RECORD SET START
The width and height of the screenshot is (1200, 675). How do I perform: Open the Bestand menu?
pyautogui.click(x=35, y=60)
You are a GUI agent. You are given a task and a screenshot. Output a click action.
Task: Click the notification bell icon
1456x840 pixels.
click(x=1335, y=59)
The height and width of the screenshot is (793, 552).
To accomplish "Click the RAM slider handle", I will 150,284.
RECORD SET END
RECORD SET START
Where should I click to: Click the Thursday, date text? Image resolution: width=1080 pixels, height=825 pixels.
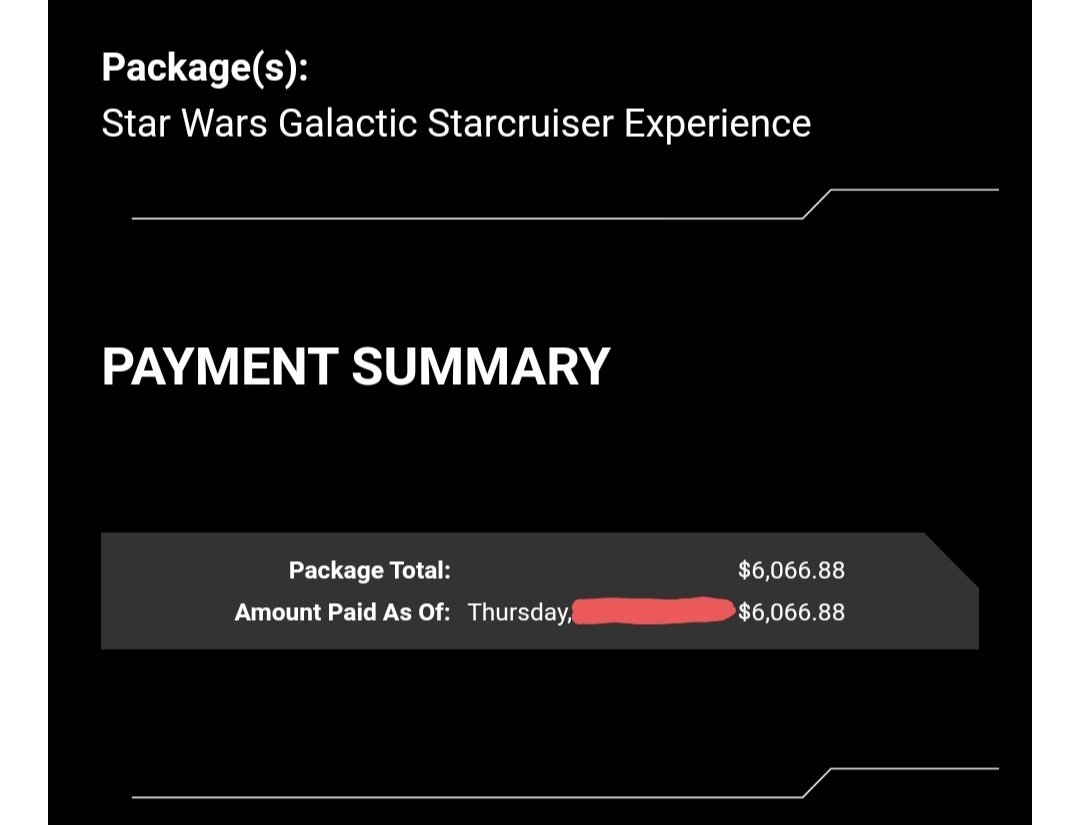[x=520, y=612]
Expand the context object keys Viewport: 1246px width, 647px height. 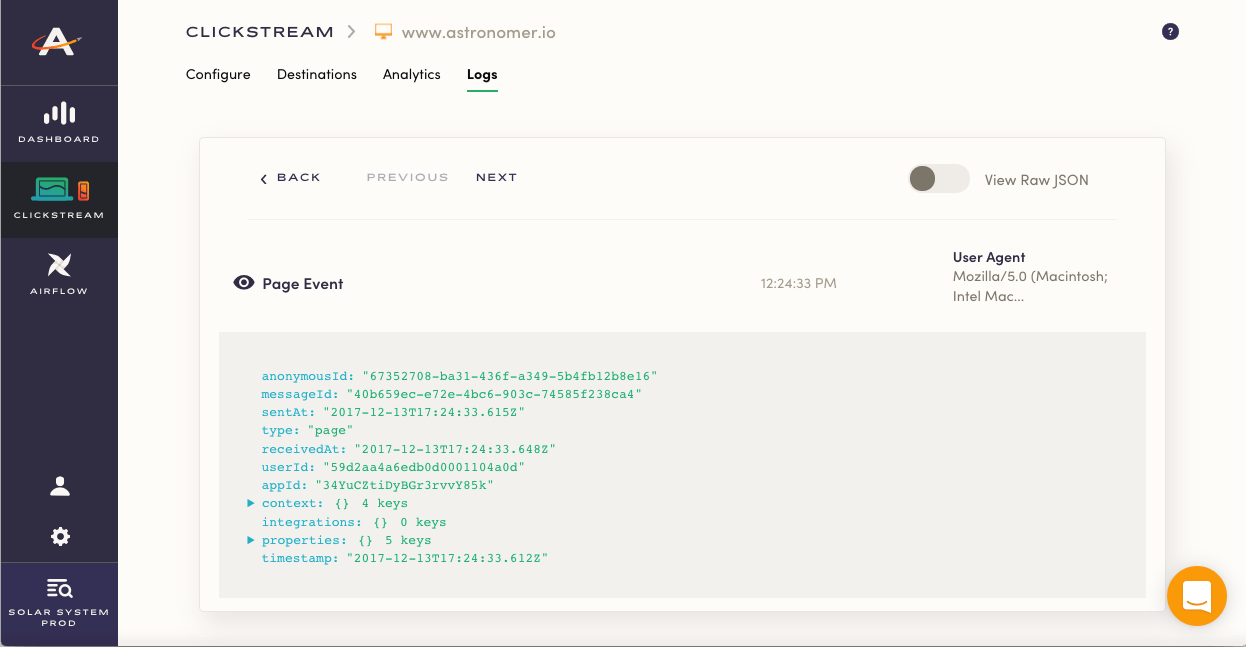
RECORD SET END
RECORD SET START
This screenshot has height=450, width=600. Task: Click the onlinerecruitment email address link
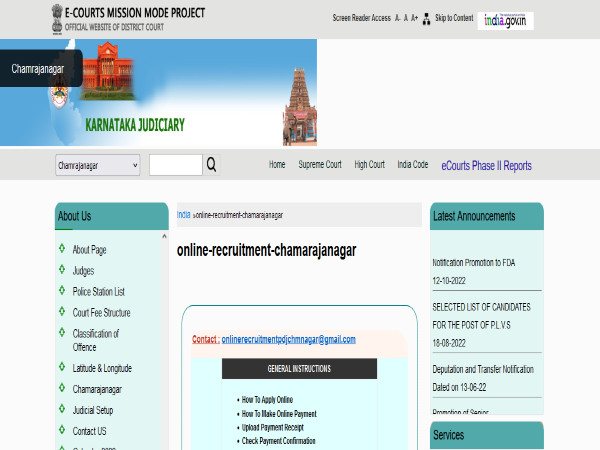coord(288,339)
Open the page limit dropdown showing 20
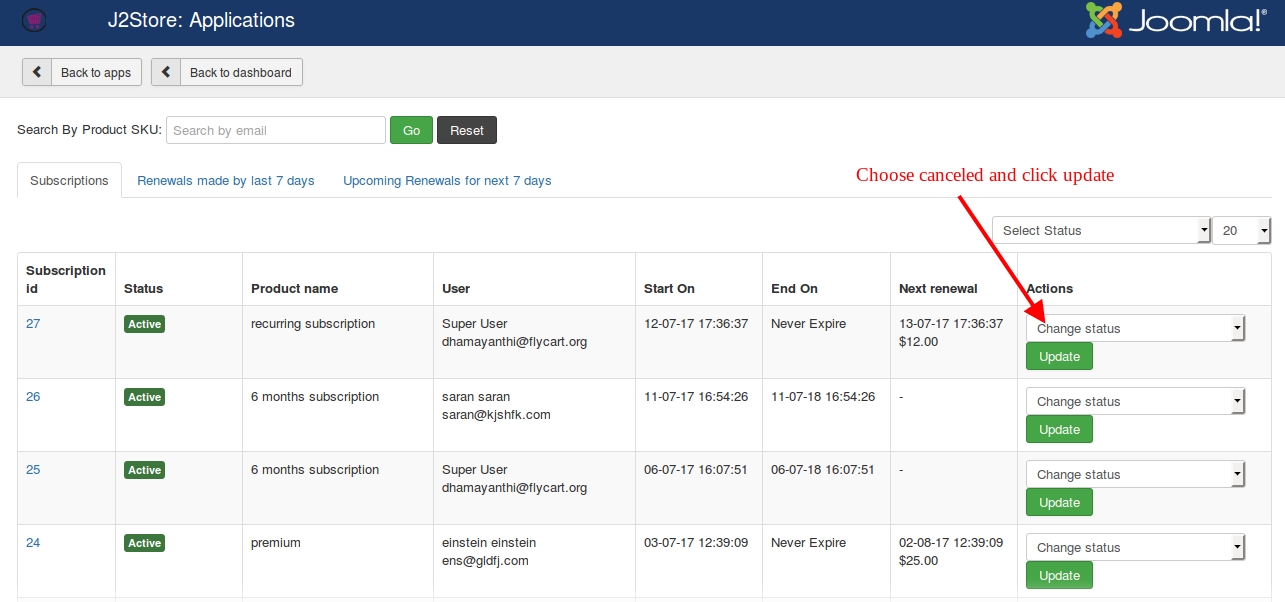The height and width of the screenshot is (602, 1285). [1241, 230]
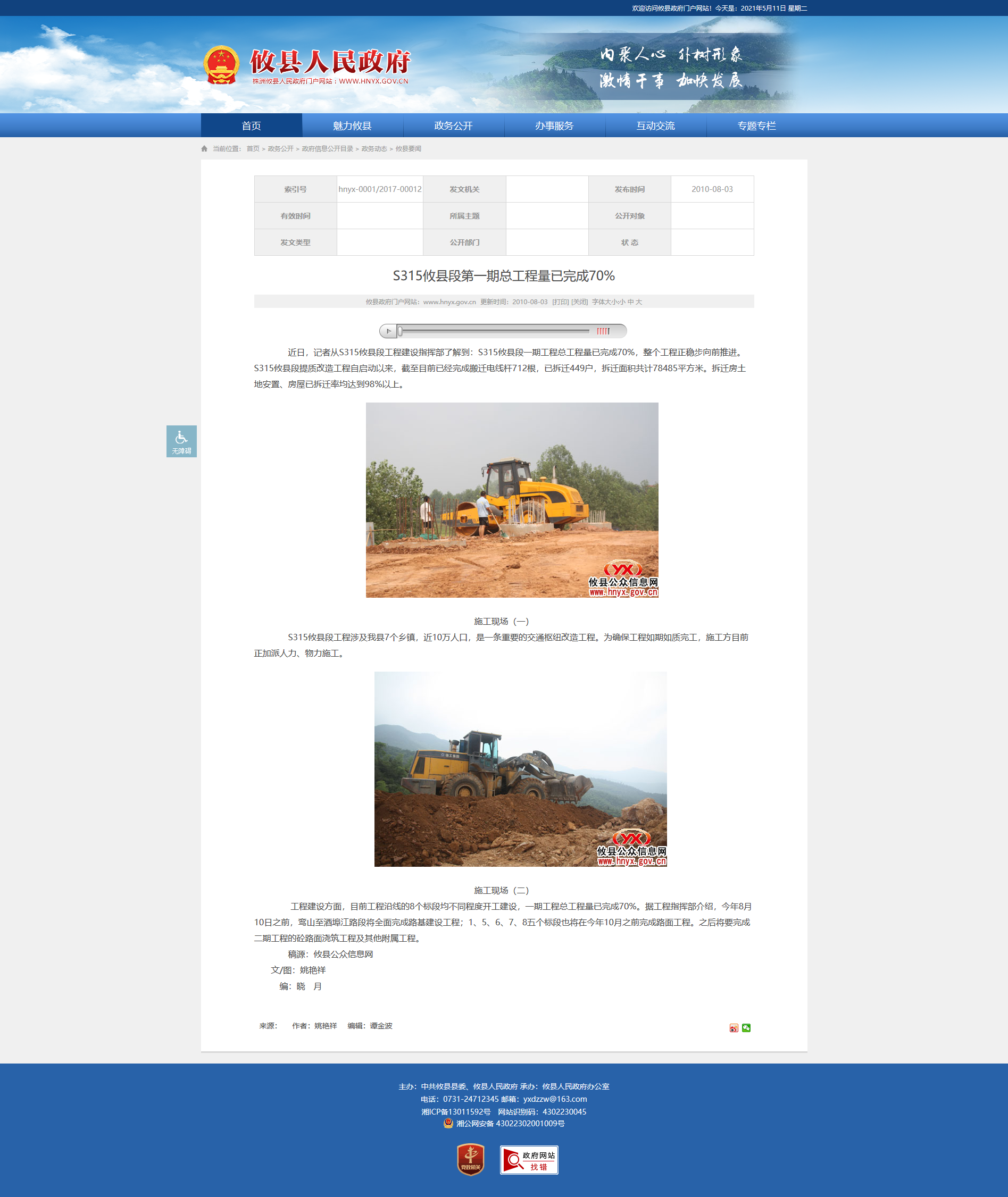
RECORD SET END
■ **EXERCISE INSTRUCTIONS**
Print exactly, with no pictures, the lines above from the one that holds "Where should I" through the one that holds "Expand the context", both of them included.

■ **OUTPUT FOR THIS TASK**
Where should I click to: Click the Thursday, date text? Image resolution: width=1080 pixels, height=825 pixels.
[x=520, y=612]
Expand the context object keys Viewport: 1246px width, 647px height. 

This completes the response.